Pour tout un pan de la société britannique, qui ne se reconnaît pas dans la célébration de l’empire, cette photo a en effet une signification particulière. “Cette image est dingue”, expliquait en mai 2017, Michael Omari, un jeune anglais d’origine ghanéenne, plus connu sous le nom de Stormzy. “Jeremy, c’est mon gars sûr !, poursuivait-il dans le Guardian. Je suis d’accord avec ce qu’il dit. (…) J’ai l’impression qu’il comprend ce qu’endurent les minorités ethniques, les SDF et les ouvriers.” En faisant cette déclaration à l’un des principaux quotidiens nationaux, le musicien sait qu’elle sera entendue, alors qu’il est à l’époque la figure émergente du hip-hop en Grande-Bretagne. D’autant que le rappeur de Croydon n’est pas un cas isolé – loin de là.
Le grime a toujours été une musique au contenu politique mais était resté en marge des partis. Né dans les tours du nord-est de Londres, dans les studios des radios pirates des années 2000, le genre connaît ses premiers succès avec Dizzee Rascal et Skepta. Leurs mots dépeignent le quotidien morose d’une génération de laissés pour compte par deux décennies de politiques libérales. Ça rime sur la pauvreté, les violences policières et les rixes sur des beats claustrophobiques. En changeant la face du Labour autant que son orientation politique, Corbyn séduit des dizaines de MC’s dès sa prise de position.

§

**CONSIGNE DONNÉE**
Résumez en deux phrases le document consacré au grime et à la politique britannique.

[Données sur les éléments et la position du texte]
§

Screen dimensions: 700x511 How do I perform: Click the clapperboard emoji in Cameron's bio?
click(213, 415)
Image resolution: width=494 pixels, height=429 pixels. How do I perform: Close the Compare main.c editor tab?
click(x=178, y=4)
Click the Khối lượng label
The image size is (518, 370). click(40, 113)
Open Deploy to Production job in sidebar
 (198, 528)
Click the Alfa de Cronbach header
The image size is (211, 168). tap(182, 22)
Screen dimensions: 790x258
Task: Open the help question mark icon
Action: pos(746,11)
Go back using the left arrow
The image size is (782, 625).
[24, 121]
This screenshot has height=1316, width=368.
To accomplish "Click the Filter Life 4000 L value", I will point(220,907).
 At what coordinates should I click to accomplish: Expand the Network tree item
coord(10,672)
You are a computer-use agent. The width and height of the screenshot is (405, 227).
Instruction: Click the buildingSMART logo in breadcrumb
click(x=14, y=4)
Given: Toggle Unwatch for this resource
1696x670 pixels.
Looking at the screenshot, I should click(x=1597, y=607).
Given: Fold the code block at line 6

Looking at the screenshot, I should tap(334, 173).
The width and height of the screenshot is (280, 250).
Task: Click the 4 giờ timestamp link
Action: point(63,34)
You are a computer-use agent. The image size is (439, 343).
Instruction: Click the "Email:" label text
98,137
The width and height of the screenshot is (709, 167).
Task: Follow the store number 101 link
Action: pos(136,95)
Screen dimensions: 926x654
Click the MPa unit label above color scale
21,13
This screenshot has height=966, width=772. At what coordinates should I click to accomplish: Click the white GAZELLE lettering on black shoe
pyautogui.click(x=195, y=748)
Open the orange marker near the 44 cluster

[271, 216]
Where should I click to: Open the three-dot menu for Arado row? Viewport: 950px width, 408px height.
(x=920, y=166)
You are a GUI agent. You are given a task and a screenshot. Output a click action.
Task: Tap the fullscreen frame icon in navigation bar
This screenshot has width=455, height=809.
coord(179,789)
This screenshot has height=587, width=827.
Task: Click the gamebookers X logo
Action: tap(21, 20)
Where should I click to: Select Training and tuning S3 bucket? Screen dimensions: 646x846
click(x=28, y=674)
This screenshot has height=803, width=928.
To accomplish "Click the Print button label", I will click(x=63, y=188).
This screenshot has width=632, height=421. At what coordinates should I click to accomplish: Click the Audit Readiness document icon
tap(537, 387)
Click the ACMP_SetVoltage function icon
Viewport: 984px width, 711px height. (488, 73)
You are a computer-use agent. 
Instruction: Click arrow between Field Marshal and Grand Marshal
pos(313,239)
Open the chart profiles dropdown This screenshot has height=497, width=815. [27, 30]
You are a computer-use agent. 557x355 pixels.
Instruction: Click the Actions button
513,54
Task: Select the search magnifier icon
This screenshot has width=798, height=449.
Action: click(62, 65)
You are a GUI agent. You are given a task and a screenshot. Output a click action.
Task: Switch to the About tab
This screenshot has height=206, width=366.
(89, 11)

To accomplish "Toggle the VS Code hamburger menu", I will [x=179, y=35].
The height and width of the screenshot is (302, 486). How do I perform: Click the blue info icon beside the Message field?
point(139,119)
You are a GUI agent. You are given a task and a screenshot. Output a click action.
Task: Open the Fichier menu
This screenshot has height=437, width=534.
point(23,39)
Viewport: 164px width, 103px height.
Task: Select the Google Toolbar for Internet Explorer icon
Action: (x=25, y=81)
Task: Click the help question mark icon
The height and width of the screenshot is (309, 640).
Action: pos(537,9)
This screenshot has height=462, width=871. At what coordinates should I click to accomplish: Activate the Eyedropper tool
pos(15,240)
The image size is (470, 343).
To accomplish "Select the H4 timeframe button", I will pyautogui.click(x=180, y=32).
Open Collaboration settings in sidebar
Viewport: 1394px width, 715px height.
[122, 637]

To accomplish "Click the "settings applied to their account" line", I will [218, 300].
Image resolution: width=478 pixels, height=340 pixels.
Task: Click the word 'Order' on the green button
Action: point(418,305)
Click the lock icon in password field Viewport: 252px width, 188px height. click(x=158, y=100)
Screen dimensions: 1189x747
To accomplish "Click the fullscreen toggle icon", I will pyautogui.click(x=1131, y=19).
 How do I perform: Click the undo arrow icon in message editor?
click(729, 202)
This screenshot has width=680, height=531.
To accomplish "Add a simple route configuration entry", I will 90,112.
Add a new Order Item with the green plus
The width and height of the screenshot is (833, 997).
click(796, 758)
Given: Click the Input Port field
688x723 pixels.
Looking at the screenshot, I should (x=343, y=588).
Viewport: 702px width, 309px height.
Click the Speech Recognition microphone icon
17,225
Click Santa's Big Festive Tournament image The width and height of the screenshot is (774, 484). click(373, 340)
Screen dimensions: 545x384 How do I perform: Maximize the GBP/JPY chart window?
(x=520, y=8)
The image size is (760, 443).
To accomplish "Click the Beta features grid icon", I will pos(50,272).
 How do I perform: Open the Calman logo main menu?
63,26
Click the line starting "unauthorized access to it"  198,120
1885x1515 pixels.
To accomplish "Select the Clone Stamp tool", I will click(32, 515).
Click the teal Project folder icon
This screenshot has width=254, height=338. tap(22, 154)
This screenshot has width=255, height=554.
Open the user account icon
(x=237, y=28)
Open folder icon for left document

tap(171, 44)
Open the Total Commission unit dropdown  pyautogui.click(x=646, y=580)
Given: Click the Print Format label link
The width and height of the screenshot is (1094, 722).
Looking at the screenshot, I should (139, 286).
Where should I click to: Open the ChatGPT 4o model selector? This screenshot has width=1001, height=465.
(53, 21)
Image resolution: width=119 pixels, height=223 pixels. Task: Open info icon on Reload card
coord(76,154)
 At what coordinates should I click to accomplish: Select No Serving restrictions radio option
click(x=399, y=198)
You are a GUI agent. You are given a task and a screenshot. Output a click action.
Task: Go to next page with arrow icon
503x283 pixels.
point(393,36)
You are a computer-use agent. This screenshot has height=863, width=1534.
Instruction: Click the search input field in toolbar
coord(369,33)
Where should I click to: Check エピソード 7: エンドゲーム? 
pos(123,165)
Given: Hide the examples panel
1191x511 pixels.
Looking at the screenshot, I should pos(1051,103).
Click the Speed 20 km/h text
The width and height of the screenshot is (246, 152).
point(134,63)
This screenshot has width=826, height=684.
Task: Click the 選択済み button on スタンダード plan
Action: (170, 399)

§

**RÉPONSE PROPOSÉE**
En mai 2017, le rappeur Stormzy, alors figure émergente du hip-hop britannique, a déclaré dans le Guardian être d'accord avec Jeremy, qui selon lui comprend ce qu'endurent les minorités ethniques, les SDF et les ouvriers. Le grime, musique politique née dans les tours du nord-est de Londres dans les années 2000 et longtemps restée en marge des partis, parle de pauvreté et de violences policières, et Corbyn séduit des dizaines de MC's dès sa prise de position.